* begin TEXT TO READ *

Thus, the ionic liquids suitable for use herein may have various anionic and cationic combinations. The ionic species can be adjusted and mixed such that properties of the ionic liquids can be customized for specific applications, so as to provide the desired solvating properties, viscosity, melting point, and other properties, as desired. These customized ionic liquids have been referred to as “designer solvents”.

The ionic liquids can be present in various compositions suitable for use in the processes disclosed herein in any desired effective amount. Typically, the ionic liquids are present in an amount ranging from about 0.1% to about 100%, preferably from about 1% to about 85%, and more preferably from about 5% to about 75%, by weight of the textile treating composition. In some embodiments, the ionic liquids comprise at least about 50% by weight of the textile treating composition. In further embodiments, the ionic liquids comprise at least about 80% by weight of the textile treating composition, and in yet further embodiments, the ionic liquids comprise at least about 90% by weight of the textile treating composition.

* end TEXT TO READ *

TASKS TO COMPLETE:
A – Reproduce the part of the passage on ionic liquids that opens with the words "The ionic liquids can be present" and closes with "90% by weight of the textile treating composition.".
B – List every minimum share by weight of the textile treating composition that the passage on ionic liquids gives with the words "at least."
The records were taken from a different source than the passage.

* begin RAW RECORDS *

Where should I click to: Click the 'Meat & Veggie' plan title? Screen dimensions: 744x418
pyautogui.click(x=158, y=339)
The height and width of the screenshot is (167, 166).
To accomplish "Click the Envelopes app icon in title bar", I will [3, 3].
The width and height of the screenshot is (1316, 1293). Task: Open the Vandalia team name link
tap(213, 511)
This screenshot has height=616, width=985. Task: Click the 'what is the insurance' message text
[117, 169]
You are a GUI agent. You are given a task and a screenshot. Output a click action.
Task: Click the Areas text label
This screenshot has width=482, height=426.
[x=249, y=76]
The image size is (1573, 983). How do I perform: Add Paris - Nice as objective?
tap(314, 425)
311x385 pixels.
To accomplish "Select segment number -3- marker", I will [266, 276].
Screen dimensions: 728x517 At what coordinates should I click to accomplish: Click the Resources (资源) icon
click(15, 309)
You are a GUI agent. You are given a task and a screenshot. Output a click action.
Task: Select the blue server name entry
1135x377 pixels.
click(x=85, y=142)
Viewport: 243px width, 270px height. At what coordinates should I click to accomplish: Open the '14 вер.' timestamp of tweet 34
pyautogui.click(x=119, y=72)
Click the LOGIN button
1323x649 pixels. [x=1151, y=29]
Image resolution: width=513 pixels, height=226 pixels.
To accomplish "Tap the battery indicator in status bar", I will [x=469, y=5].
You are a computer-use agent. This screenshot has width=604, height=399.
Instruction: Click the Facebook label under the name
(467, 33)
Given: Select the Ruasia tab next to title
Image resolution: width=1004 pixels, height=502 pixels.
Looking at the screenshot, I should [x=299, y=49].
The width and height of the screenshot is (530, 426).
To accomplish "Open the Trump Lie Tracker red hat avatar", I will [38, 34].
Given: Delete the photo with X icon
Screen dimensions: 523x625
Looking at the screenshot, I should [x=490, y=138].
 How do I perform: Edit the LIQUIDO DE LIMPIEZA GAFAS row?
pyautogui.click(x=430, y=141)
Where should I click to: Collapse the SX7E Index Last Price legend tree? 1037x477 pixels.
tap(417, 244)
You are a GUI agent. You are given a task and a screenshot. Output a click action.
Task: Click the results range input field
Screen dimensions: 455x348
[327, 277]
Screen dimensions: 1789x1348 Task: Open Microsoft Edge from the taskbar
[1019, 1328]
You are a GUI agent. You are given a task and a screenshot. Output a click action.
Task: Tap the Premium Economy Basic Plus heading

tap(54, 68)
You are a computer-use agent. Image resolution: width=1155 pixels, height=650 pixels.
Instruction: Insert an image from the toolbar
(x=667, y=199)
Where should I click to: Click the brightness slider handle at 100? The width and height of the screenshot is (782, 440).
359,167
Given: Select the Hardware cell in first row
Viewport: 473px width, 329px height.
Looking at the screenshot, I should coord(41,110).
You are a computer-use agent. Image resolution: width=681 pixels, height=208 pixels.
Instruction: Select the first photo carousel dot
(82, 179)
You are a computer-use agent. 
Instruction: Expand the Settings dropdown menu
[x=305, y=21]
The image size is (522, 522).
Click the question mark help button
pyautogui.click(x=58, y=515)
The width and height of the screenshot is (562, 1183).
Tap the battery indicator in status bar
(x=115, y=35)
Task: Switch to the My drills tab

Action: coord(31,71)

* end RAW RECORDS *

EXPECTED ANSWERS:
A –
The ionic liquids can be present in various compositions suitable for use in the processes disclosed herein in any desired effective amount. Typically, the ionic liquids are present in an amount ranging from about 0.1% to about 100%, preferably from about 1% to about 85%, and more preferably from about 5% to about 75%, by weight of the textile treating composition. In some embodiments, the ionic liquids comprise at least about 50% by weight of the textile treating composition. In further embodiments, the ionic liquids comprise at least about 80% by weight of the textile treating composition, and in yet further embodiments, the ionic liquids comprise at least about 90% by weight of the textile treating composition.

B –
- At least about 50%
- At least about 80%
- At least about 90%